RELIGION OVERTHROWS HERESY

RELIGION OVERTHROWS HERESY April 24, 2013

I am thinking of founding a Museum of Religiously Incorrect Art.

We presently live in a world of broad ecumenism and toleration: just think of reactions to the new Pope Francis. It’s instructive, then, to recall how much religious debate through the centuries has been so extremely confrontational and downright nasty, and this is especially true of conflicts within faith traditions. No church or denomination has any monopoly on this rhetoric. We think readily enough of the rich anti-Catholic tradition that has so often surfaced within Protestantism, but the traffic was definitely two way. (The Orthodox also have their own history, but that’s another story).

This was brought home to me recently when I visited Rome’s mighty church of the Gesù, mother church of the Jesuits. The order’s founder St. Ignatius Loyola is buried here, and his tomb is marked by two awe-inspiring sculptural compositions from the 1690s. Both were designed to be completed ready for the Holy Year of 1700. To the left of the altar, we see “Faith Defeats Idolatry,” which theme is uncontroversial enough (or was, until the rise of modern sensibilities).

To the right, though, we are in much more problematic territory. Here we see Religion Overthrowing Heresy and Hatred, by the French sculptor Pierre Le Gros, the younger. Religion here is a vigorous and distinctly angry young woman, who through the cross subdues and defeats two figures – both older men. Beneath the figure of Heresy, a book bears Luther’s name.
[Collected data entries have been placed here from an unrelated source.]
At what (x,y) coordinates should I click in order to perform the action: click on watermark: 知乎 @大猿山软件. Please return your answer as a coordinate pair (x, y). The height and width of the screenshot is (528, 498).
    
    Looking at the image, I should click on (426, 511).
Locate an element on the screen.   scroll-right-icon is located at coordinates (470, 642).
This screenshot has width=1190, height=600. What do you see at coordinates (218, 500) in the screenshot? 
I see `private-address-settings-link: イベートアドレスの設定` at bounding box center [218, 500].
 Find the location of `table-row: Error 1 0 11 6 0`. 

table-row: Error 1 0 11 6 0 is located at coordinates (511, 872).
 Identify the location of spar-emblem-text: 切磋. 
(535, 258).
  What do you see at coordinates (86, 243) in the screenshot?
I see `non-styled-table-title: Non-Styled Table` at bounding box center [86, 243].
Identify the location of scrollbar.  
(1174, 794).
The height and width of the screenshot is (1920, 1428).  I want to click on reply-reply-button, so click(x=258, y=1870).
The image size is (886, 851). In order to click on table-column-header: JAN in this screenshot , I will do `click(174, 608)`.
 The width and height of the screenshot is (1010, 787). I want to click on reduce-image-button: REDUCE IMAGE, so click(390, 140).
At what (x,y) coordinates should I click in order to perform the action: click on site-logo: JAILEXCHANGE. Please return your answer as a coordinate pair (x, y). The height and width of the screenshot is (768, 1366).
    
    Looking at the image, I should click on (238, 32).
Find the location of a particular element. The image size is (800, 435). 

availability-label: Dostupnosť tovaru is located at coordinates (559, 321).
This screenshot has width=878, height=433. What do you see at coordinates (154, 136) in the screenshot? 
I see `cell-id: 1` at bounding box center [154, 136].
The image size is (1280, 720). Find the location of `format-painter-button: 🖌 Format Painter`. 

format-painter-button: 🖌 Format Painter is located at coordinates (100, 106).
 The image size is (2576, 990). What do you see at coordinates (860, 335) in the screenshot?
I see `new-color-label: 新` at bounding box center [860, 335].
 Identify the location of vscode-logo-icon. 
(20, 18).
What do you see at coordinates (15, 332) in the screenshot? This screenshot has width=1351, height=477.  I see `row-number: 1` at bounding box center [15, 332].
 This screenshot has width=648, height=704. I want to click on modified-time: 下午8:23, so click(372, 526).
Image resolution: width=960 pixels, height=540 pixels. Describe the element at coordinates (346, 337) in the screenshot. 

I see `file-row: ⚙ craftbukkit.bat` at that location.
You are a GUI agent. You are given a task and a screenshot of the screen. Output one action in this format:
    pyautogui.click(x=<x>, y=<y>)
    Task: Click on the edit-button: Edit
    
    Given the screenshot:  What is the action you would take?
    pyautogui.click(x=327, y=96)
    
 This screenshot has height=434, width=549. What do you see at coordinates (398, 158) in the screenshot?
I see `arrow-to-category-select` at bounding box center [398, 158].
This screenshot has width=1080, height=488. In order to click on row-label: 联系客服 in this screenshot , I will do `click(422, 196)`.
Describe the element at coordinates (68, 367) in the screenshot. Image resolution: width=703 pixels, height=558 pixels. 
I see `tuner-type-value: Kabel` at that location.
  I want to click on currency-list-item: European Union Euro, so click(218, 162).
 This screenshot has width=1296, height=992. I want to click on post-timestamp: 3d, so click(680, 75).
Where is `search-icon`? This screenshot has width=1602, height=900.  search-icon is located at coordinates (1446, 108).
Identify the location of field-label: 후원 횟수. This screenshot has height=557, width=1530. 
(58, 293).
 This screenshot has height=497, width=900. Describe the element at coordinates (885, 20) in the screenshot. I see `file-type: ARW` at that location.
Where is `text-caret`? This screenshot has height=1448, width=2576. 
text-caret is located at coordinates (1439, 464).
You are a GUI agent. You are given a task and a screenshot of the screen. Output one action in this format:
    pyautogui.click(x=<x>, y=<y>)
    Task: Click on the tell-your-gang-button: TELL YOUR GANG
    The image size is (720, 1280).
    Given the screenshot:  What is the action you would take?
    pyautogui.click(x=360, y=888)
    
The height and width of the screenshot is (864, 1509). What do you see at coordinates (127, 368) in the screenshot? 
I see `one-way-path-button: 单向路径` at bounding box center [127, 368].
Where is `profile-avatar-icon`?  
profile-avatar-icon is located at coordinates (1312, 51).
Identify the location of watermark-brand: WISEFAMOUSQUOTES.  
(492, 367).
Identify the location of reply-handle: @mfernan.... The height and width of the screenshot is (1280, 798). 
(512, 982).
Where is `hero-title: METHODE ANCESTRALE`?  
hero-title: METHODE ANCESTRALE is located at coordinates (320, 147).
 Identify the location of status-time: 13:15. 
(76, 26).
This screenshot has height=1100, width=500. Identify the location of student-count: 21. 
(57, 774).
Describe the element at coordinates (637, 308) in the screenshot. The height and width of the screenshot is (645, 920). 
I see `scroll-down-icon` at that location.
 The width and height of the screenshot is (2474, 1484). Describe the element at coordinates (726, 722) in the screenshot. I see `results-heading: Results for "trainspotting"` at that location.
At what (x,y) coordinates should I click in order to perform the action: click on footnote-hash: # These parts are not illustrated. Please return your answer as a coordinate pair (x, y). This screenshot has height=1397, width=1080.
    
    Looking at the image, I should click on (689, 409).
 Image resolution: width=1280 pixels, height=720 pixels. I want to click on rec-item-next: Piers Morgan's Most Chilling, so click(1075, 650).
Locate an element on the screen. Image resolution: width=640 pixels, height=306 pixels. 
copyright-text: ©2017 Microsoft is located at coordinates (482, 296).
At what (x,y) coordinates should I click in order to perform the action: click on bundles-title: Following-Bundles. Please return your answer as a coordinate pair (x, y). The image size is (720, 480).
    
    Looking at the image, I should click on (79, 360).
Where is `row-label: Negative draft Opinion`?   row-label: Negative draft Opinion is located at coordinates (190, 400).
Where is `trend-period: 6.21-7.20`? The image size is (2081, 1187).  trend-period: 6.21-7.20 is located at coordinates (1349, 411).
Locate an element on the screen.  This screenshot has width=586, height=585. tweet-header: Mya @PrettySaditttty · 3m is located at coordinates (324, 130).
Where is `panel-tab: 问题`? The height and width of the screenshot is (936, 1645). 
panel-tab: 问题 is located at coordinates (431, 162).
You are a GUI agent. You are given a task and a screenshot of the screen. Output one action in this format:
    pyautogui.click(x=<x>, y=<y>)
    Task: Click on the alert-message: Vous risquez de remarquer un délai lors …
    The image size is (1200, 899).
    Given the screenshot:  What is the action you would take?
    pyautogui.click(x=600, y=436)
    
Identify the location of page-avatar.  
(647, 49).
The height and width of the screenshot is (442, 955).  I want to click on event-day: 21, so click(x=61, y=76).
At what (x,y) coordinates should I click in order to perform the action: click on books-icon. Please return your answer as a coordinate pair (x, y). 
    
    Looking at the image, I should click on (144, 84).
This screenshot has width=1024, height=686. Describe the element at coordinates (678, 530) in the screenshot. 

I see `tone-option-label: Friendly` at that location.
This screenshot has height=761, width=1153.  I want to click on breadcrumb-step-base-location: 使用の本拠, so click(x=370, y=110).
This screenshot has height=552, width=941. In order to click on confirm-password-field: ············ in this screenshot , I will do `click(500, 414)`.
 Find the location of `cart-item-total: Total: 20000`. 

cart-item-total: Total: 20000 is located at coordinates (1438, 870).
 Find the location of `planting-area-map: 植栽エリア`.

Meanwhile, we see a putto, an angel, tearing pages out of books by Calvin and Zwingli.

Now, such a polemic is scarcely shocking when set beside centuries of Protestant depictions of the Pope as the Antichrist or the Whore of Babylon. But it is striking to see such venom specifically directed against the key Protestant Reformers. Incidentally, nothing in the church today draws the slightest attention to the controversial quality of these pieces: either you already know what they are, or you won’t find out.

It’s also a powerful reminder of just how late the Catholic Reformation could plausibly hope to win a global victory that would sweep away Protestantism once and for all. “Religion” (Catholic) is a young figure, while Heretical Protestantism is for the old and jaded.

Still by 1700, France’s Louis XIV was by far the most powerful European ruler, and the Habsburgs were steadily engaged in suppressing or expelling their remaining Protestant minorities. The great era of English world power was yet to begin.

In hindsight, we might think of the eighteenth century in terms of a North European Protestant hegemony that would soon become global in scope. At the time, though, Catholic hopes were still riding high, and plausibly so.